◆ **Data for this exercise**
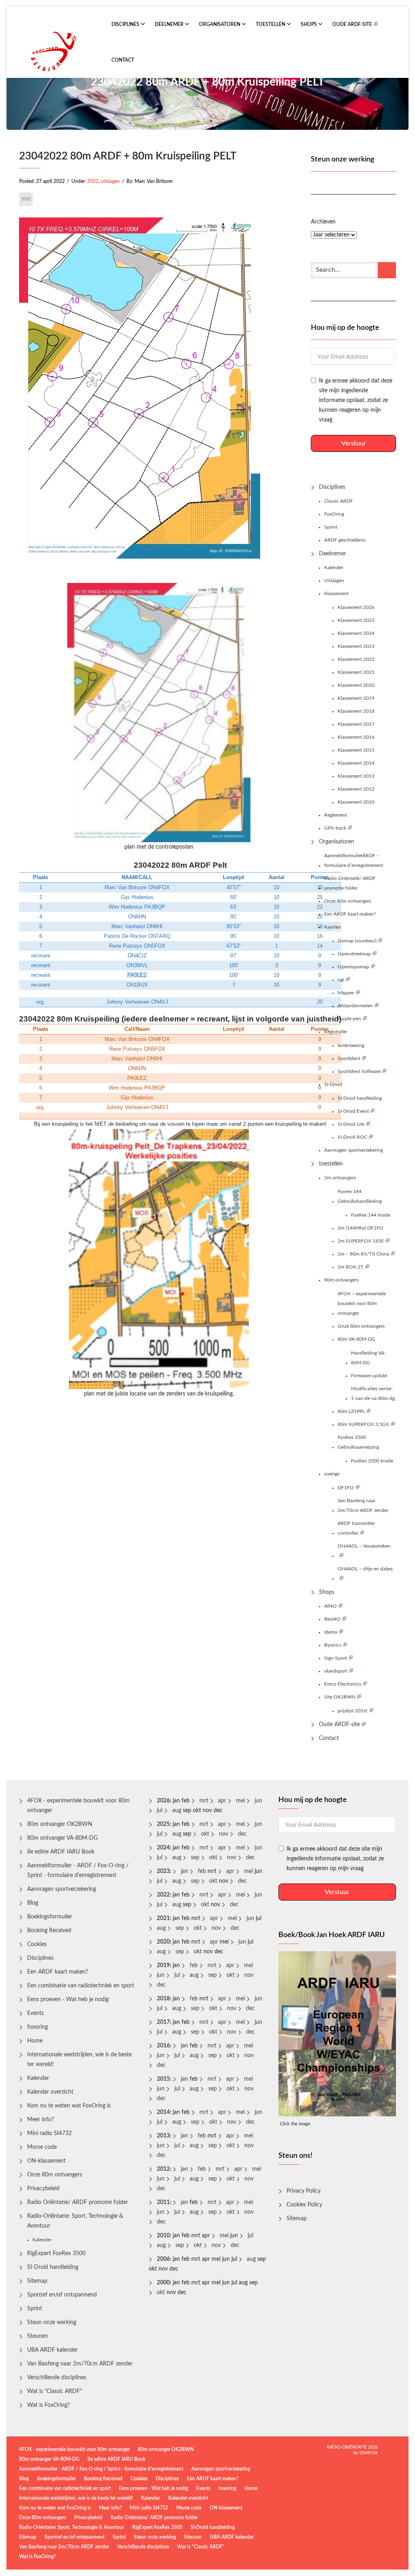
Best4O (332, 1619)
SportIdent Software (359, 1071)
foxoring (37, 2027)
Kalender (333, 567)
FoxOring (334, 514)
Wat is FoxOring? (48, 2405)
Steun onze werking (51, 2322)
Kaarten (332, 927)
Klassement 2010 (356, 802)
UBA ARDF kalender (52, 2350)
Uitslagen (334, 580)
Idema (330, 1632)
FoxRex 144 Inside (370, 1215)
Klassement (336, 593)
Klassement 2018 (356, 711)
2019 (163, 1965)
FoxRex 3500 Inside (372, 1460)
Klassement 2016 (356, 737)
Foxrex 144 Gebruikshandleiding (360, 1196)
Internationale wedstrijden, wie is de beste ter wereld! (79, 2059)
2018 (163, 1999)
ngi (341, 979)
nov (223, 1834)
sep (195, 1857)
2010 (163, 2235)
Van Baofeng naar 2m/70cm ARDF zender (363, 1505)
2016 (163, 2046)
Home (35, 2041)
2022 (92, 181)
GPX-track (335, 828)
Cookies (37, 1944)
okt (205, 1834)
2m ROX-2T (351, 1266)
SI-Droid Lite (351, 1124)
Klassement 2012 (356, 789)
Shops (309, 24)
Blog (32, 1903)
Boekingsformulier (49, 1917)
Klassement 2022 (356, 659)
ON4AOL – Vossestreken (364, 1546)
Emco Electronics (342, 1683)
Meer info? (40, 2119)
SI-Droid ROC (352, 1137)
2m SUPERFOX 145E (361, 1241)
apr (222, 1801)
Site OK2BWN (339, 1696)
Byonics (332, 1645)
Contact (122, 60)
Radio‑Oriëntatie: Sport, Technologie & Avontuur (75, 2221)
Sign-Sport (335, 1658)
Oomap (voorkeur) (357, 940)
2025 (163, 1824)
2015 (163, 2079)
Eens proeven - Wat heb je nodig (68, 1999)
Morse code (42, 2147)
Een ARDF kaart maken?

◆ **What you should do**
Show the lines above with "ARDF".

◆ **Written response**
UBA ARDF kalender (52, 2350)
Van Baofeng naar 2m/70cm ARDF zender (363, 1505)
Een ARDF kaart maken?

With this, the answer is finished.